TWO REAL SIGNATURES
Though they were in Mexico the young engineers found it chilly that evening, after sundown.
“Nicolas, can you spare wood enough to start a little campfire?” Tom asked, as he put on his blouse after supper.
“Yes,” replied the little Mexican. “For what is the use of being strong if I could not tramp after more wood to-morrow?”
“We’ll pay you well for all your trouble for us, mi muchacho” (my boy) Tom promised.
“I am rewarded enough in being allowed to serve you, caballeros,” Nicolas answered.
“And the queer part of it is that he means what he says,” muttered Tom, gazing after the departing little peon.
Very shortly a cheerful fire was crackling away. Tom and Harry brought their campstools and sat down before it.
“I’ll be thankful when we get back to the States,” mused Tom.
“I hope it’ll be soon, too,” answered Harry, with a wistful glance toward the north, where, several hundred miles away, lay their country.
Nor did either one expect to be many days more away from home. The young engineers had arrived at a somewhat surprising conclusion. They had agreed to sign a suitable report and to stand back of Don Luis in all the claims he might make concerning El Sombrero Mine.

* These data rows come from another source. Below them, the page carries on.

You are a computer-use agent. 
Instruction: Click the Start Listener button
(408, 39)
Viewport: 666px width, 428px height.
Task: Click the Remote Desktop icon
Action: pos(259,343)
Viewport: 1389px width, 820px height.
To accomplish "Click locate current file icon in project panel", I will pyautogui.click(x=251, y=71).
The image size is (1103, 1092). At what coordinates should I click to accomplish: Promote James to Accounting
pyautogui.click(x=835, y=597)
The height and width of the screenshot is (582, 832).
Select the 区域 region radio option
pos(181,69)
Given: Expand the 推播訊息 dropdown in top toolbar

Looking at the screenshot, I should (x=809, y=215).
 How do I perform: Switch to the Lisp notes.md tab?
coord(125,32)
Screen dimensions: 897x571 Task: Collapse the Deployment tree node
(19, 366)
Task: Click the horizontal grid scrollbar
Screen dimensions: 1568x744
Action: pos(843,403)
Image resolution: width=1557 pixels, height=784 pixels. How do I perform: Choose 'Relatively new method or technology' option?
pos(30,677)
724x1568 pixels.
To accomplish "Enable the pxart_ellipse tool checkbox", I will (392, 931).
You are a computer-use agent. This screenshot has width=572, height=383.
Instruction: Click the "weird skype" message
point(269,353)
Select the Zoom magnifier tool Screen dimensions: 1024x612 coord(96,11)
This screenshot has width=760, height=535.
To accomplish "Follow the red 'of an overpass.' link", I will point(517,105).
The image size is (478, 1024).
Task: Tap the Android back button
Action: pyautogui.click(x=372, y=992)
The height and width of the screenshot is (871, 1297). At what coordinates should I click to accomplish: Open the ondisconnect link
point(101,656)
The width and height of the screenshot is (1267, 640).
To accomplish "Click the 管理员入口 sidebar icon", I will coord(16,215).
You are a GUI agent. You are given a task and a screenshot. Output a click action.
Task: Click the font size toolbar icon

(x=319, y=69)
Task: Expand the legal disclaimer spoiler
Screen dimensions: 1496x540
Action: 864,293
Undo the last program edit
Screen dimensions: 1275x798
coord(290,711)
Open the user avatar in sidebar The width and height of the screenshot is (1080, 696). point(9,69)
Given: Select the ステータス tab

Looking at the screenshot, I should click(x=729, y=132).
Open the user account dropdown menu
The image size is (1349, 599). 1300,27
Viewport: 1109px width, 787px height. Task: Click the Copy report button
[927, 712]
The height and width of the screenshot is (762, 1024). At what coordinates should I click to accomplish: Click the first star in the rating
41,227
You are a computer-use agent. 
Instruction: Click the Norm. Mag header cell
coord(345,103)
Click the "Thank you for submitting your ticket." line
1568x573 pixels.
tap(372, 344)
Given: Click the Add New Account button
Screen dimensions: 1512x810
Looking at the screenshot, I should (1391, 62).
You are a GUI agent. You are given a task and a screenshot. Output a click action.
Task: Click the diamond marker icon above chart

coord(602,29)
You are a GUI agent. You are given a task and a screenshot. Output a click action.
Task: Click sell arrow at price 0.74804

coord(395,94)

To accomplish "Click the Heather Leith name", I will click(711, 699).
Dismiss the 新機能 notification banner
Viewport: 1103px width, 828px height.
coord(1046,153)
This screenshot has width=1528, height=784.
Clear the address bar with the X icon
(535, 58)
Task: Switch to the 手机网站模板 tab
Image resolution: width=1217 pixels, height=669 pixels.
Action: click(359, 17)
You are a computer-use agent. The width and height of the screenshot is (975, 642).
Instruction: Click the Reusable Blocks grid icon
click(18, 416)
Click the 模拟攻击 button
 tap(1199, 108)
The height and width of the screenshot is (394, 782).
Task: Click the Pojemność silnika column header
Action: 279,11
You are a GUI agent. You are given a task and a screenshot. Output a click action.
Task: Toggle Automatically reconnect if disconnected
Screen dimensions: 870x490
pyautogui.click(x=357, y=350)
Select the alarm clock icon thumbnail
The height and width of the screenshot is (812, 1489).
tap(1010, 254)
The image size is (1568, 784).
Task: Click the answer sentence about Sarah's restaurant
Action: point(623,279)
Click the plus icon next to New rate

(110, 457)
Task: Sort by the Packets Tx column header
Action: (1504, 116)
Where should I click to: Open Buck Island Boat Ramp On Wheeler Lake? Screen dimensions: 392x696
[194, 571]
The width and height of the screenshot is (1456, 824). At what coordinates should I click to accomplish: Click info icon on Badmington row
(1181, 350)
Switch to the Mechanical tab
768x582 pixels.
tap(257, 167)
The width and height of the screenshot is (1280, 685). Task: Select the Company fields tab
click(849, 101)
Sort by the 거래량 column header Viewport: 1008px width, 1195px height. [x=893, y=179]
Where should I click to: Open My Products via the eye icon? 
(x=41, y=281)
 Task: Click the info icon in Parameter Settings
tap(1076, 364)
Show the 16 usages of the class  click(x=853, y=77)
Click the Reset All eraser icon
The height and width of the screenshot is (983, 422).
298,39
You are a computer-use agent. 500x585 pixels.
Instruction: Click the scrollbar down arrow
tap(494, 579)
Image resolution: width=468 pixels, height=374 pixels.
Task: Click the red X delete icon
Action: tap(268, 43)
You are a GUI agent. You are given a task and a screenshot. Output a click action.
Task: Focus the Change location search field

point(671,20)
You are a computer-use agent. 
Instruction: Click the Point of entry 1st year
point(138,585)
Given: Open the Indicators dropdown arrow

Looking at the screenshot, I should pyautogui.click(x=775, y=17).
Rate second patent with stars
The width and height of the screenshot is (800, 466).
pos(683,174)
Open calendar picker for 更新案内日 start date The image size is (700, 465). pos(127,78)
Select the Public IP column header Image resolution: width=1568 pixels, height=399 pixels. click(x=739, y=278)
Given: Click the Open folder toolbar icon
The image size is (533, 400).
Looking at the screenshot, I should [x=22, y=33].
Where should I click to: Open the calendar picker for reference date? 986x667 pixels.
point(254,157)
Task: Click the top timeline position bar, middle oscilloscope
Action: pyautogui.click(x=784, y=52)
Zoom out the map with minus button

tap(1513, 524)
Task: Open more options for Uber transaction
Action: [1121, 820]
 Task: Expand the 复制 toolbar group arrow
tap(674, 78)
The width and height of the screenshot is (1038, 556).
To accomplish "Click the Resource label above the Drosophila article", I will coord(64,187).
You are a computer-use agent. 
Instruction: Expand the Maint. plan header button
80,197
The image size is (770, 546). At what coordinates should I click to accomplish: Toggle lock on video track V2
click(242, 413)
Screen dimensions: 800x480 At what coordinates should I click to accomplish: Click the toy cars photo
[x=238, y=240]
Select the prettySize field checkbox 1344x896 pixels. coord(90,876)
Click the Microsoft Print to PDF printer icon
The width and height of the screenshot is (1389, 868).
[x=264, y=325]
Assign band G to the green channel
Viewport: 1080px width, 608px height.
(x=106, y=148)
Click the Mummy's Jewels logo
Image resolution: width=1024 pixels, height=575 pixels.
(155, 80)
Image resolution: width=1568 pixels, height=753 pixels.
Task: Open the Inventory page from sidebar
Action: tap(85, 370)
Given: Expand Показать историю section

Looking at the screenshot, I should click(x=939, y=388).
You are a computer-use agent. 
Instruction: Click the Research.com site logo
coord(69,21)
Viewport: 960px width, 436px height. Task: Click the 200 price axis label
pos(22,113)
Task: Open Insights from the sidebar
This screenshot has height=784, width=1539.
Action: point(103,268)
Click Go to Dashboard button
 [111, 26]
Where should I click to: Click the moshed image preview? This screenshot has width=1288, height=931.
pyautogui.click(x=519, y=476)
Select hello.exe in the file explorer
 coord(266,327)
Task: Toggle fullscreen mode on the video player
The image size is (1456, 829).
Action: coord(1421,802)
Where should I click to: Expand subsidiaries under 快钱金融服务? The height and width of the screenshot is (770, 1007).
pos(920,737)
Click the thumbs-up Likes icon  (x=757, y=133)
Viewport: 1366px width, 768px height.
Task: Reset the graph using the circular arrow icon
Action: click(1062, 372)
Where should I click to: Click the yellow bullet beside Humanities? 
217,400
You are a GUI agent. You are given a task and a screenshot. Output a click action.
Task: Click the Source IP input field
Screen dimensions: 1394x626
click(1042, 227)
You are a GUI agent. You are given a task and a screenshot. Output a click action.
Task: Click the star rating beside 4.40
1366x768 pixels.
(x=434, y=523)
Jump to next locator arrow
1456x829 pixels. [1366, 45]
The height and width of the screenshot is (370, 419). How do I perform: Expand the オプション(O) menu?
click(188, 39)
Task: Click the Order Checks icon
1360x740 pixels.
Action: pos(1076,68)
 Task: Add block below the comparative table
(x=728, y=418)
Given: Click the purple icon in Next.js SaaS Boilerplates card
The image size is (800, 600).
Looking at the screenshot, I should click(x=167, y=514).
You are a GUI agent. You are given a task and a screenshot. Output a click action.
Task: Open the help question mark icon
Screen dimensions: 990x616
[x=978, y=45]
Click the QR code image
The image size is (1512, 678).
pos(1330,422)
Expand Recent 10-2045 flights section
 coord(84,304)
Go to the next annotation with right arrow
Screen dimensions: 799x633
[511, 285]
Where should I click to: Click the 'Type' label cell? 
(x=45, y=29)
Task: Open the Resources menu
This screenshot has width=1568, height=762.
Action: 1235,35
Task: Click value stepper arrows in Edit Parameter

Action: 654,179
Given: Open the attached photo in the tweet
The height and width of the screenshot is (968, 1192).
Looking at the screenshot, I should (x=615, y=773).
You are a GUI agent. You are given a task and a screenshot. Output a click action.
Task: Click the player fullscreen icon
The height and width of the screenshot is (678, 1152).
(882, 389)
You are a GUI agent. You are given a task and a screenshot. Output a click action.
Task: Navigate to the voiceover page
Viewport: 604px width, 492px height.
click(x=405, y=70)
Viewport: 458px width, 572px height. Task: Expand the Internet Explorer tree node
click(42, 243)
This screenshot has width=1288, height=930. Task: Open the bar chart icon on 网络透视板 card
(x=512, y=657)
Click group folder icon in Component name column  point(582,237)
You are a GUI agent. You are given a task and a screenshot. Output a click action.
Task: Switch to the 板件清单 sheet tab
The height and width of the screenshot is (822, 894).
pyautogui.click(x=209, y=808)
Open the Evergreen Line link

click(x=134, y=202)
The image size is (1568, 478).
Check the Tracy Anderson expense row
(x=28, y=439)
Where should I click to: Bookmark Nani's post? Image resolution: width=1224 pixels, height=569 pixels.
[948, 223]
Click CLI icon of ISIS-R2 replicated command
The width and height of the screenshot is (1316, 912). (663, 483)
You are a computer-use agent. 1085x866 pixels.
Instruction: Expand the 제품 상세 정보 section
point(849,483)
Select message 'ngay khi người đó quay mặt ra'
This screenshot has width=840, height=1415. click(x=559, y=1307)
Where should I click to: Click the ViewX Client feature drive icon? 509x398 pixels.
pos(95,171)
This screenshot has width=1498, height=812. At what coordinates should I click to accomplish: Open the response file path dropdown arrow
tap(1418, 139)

Much different would their feelings have been had they known all that frightened little Francesca had overheard that they were to be secretly slain, as soon as their usefulness in the swindle was past.
Rather late into the night the young engineers sat up, talking in such low tones that even Nicolas, squatted on the ground beside a smaller fire, could not hear what they were saying. He would not have understood, anyway, as the young engineers were talking in English.
It was very late when the young engineers turned in that night. It was eight in the morning when Nicolas aroused them.
“Is the stranger back in your tent, Nicolas?” Tom inquired, as soon as his eyes were open.
“Well, I’m not astonished. I didn’t really expect him to return.”
Tom and Harry were quickly astir, and ready for breakfast. Nicolas served them carefully, as always.
“We’re not through much too early, anyway,” Tom murmured. “Here come Don Luis and his artful shadow.”
The touring car stopped, at a little distance from camp. After the two passengers had alighted the chauffeur drove on two hundred yards further ere he drew up to wait for them.
“Good morning,” hailed Don Luis, cordially. “I see you are waiting for us.”
“We have been ready for you since we first rose,” Tom answered.
“Is your answer ready?” Don Luis demanded, eyeing them searchingly.
“Don Luis,” Tom replied, instantly, “the report that you wanted us to sign for you would hardly answer the purpose with shrewd American investors. That report goes back too far; it covers too many points that you might be supposed to know were true, but which engineers who had been here but a few weeks could hardly be expected to know at first hand. Do you see the point that I am raising?”